光を掴んだその先に。─After story─




思わず勢いよく振り返ってしまった。


だってそんなのあり得ないでしょ。

あのときの事件は世間には隠蔽されていたが、極秘の記事にも“那岐 慎二は自害”と書かれてあったというのに。

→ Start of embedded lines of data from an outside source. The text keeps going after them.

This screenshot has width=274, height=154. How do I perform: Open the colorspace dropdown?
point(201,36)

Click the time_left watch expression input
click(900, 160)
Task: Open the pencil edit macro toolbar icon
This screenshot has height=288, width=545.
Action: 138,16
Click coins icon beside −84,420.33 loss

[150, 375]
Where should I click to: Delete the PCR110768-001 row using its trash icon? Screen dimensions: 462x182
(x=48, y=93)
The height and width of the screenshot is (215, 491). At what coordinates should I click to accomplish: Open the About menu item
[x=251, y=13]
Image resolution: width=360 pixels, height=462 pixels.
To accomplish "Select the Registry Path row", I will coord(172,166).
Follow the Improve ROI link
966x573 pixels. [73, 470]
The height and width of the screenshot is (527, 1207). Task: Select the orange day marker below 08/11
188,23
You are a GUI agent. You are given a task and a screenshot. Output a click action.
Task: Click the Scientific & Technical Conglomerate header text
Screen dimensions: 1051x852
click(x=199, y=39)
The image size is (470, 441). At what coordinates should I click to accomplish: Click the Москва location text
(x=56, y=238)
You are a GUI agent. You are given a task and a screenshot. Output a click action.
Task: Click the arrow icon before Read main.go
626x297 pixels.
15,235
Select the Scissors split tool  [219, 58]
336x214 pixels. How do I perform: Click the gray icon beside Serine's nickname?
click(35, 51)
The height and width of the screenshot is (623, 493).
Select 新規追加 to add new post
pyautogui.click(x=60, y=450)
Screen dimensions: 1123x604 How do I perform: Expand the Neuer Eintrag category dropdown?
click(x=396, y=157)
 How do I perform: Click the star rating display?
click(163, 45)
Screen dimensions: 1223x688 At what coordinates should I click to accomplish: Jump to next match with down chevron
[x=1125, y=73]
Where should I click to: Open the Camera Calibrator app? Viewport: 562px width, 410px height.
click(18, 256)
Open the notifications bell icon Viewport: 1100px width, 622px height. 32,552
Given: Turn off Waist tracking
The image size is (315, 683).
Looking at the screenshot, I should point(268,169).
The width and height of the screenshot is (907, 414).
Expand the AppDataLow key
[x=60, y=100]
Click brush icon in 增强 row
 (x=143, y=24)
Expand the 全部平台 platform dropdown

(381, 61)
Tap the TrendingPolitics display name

「俺なんだよ。親友を、絃織の父親を殺したのは。だからお前を恨めるほど綺麗な人間じゃない」



同じじゃないだろう、あんたと俺は同じじゃない。

だって俺は復讐者だ。


那岐 絃織を苦しめるために周りの関係ない奴らを消そうした。

そこに、天鬼 道玄(あまき どうげん)が入っていた。



「ずっと続く柵─しがらみ─も哀しみも、俺が絶対に終わらせる。
だからお前ももう……自分を追い詰めるのだけはやめろ」



やっぱり親子だね、絃ちゃん。

まったく同じことを言われちゃったよ。



「天才ハッカー、今後も天鬼のために力を貸してくれ」



それはここにずっといていいと、言われているみたいだった。


そのまま男は優しい顔をして会場へと戻っていった。

そんな俺の握ったスマホが震える。



『天道さんっ!天道さんって今日懇親会でフェリースプリンスホテルにいましたよね?
私、その近くにちょうど用事で来てて───』


「桜子、会いたい。今すぐ。待ってて」


『えっ、あっ、天道さんっ!?』



ホテルを飛び出して、きらびやかな夜の街を走る。

パソコン片手に生きていた男はこうして走ることなんか滅多になくて。


でも最近は誰かさんの稽古をつけるために走り込みして、身体が慣れてくれてたみたい。